Operasi tangkap tangan kembali menjerat kepala daerah di Jawa Tengah. Bupati Pekalongan, Fadia Arafiq, terjaring OTT yang dilakukan Komisi Pemberantasan Korupsi (KPK).
Menanggapi hal tersebut, Gubernur Jawa Tengah Ahmad Luthfi menyampaikan rasa prihatin atas penangkapan tersebut.
“Kita juga prihatin sekali ya. Tapi prinsip kita menghormati dari penyidikan yang dilakukan oleh KPK,” kata Luthfi di kantor Pemprov Jateng, dilansir dari detikjateng, Selasa (3/3/3026).
“Secara tidak langsung pembelajaran bagi kita semua, sebagai pejabat publik harus clear and good government,” lanjutnya.

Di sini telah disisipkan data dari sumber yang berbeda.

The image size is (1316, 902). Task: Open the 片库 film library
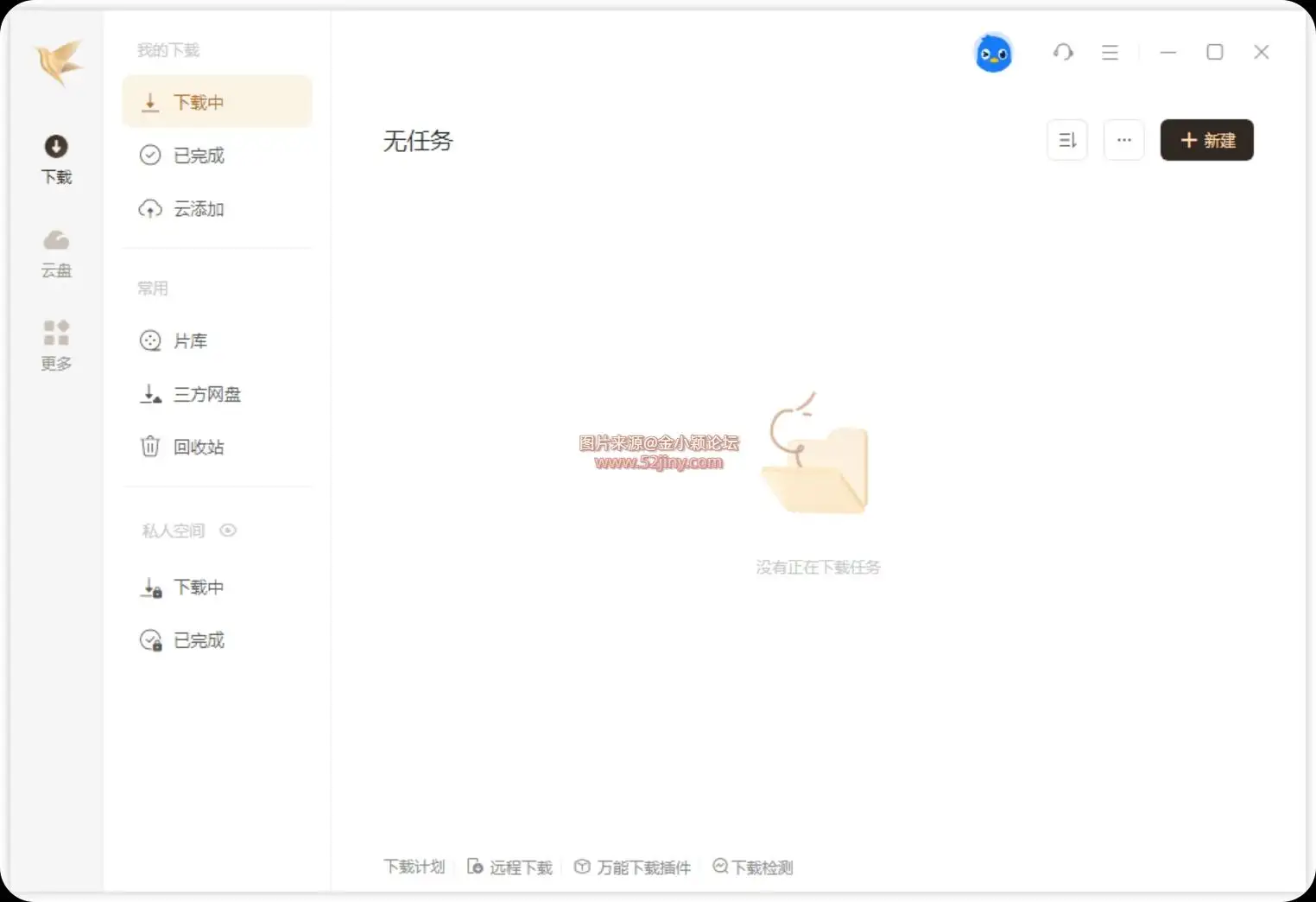coord(190,341)
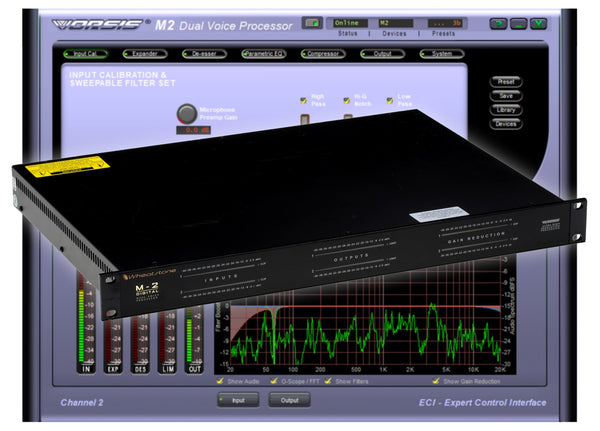
Task: Click the Online status display
Action: pyautogui.click(x=350, y=23)
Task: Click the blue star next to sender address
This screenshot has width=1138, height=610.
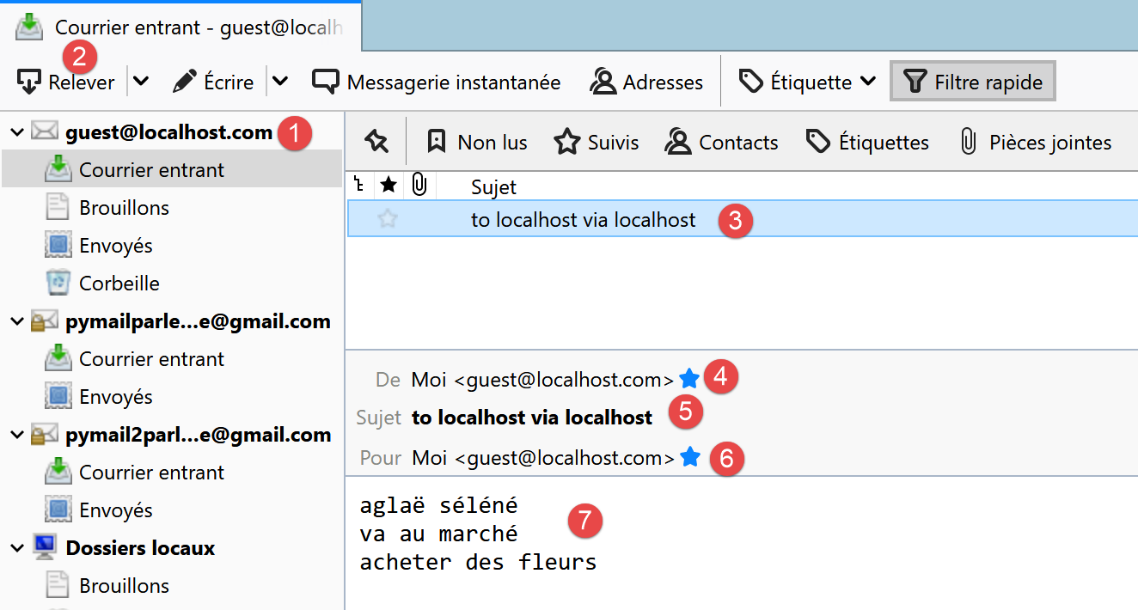Action: point(689,379)
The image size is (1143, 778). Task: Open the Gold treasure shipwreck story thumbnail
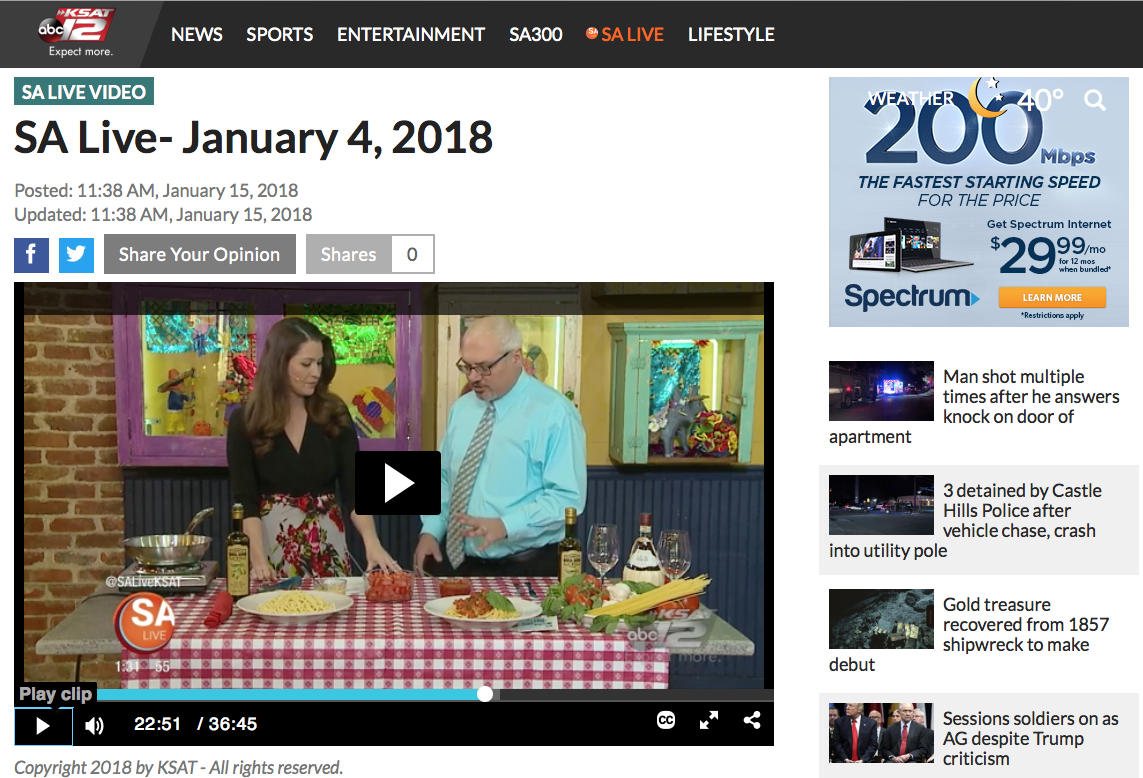pyautogui.click(x=881, y=619)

Luthfi mengaku telah mengingatkan seluruh kepala daerah di Jawa Tengah agar lebih berhati-hati dalam menjalankan tugas dan tidak melanggar hukum.
“Kita harus menciptakan birokrasi yang bersih, tidak melanggar hukum. Itu yang paling pokok,” tegasnya.

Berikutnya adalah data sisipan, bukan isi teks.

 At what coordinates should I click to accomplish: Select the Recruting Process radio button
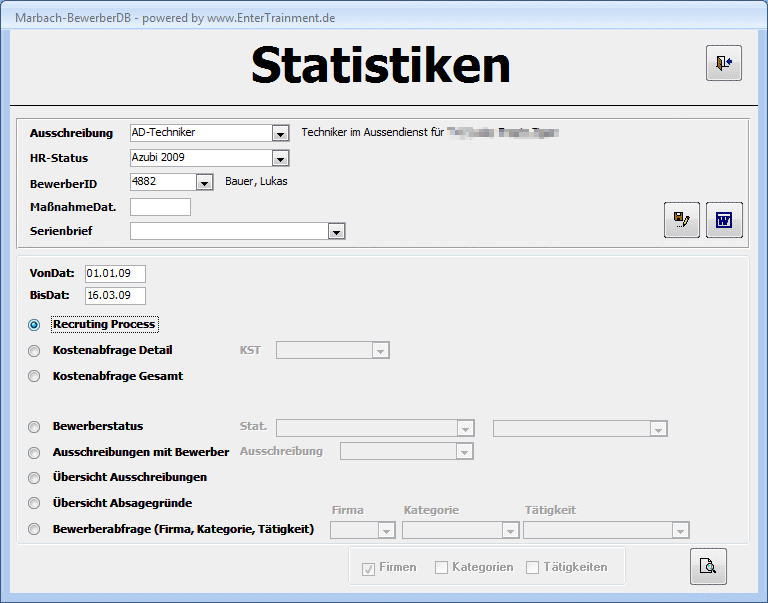[x=35, y=325]
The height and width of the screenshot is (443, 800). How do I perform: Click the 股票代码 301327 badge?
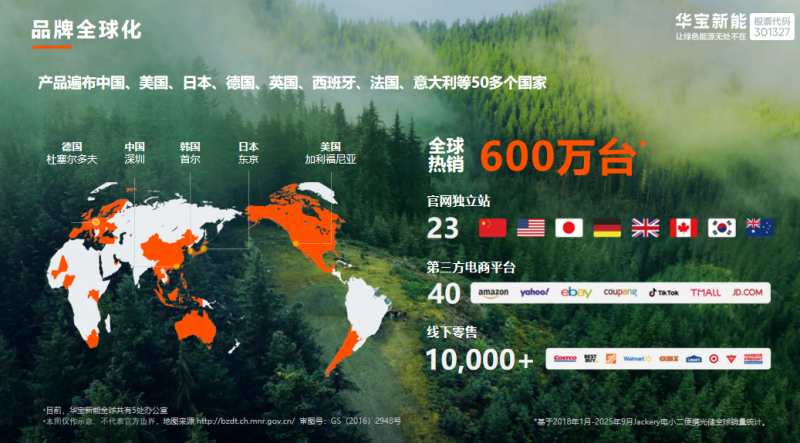[x=772, y=26]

Saat ditanya terkait dua bupati di Jateng yang terjaring KPK, ia menilai hal tersebut kembali pada individu masing-masing.
“(Ada dua bupati tertangkap KPK, bagaimana tanggapannya?) Tergantung personelnya. Yang jelas kan itu kembali pada personelnya,” sambungnya.

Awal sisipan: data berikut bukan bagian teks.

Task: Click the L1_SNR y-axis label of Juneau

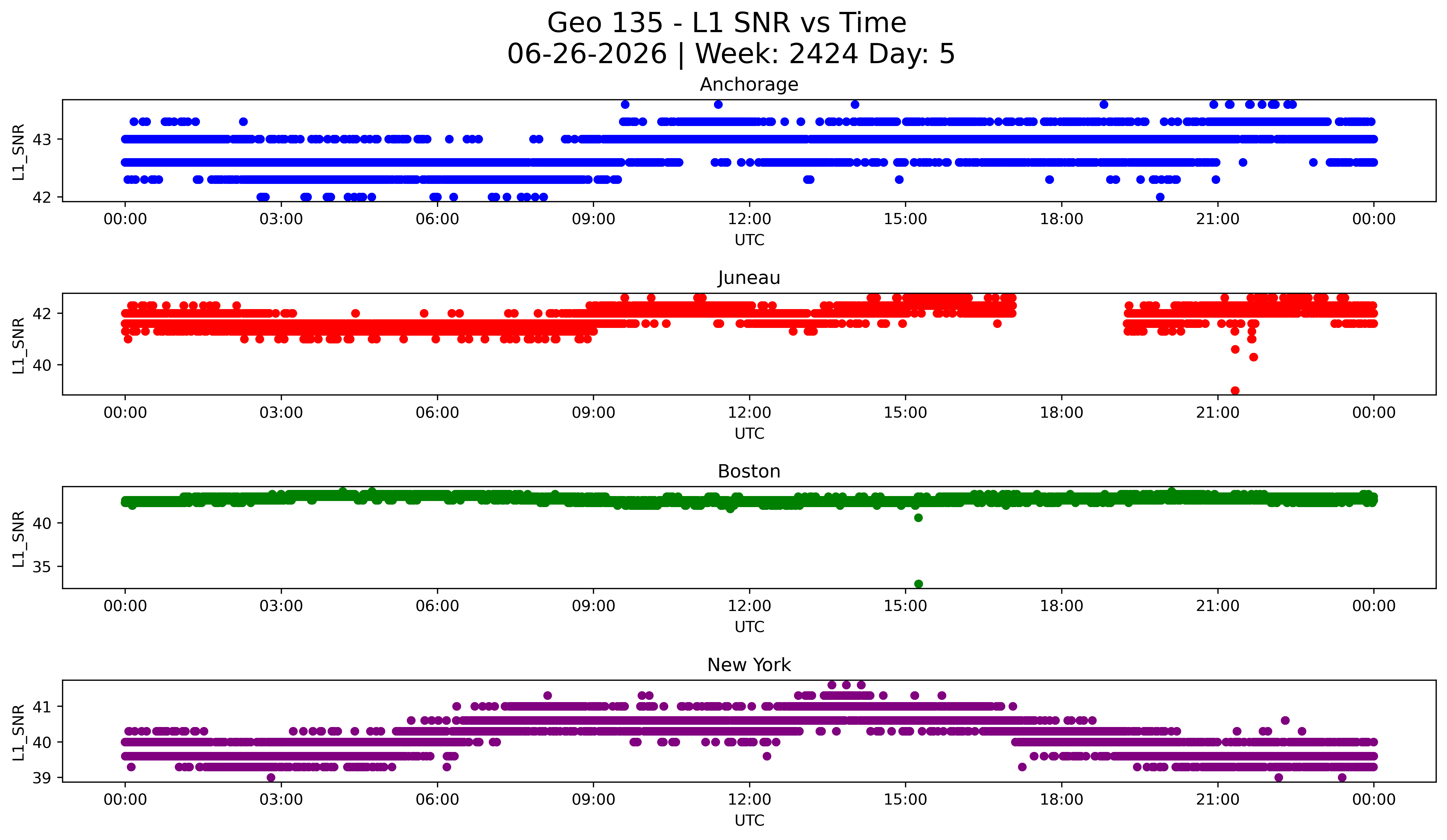Action: (19, 345)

Sementara itu, juru bicara KPK Budi Prasetyo membenarkan adanya OTT terhadap Bupati Pekalongan.
“Benar, dalam kegiatan penyelidikan tertutup ini, tim mengamankan sejumlah pihak di wilayah Pekalongan, Jawa Tengah, salah satunya Bupati,” kata Budi kepada wartawan saat diminta keterangan, Selasa (3/3).
Ia menambahkan, Fadia langsung dibawa ke Jakarta untuk menjalani pemeriksaan lanjutan.
“Tim kemudian membawa ke Jakarta untuk dilakukan pemeriksaan lebih lanjut,” jelas Budi.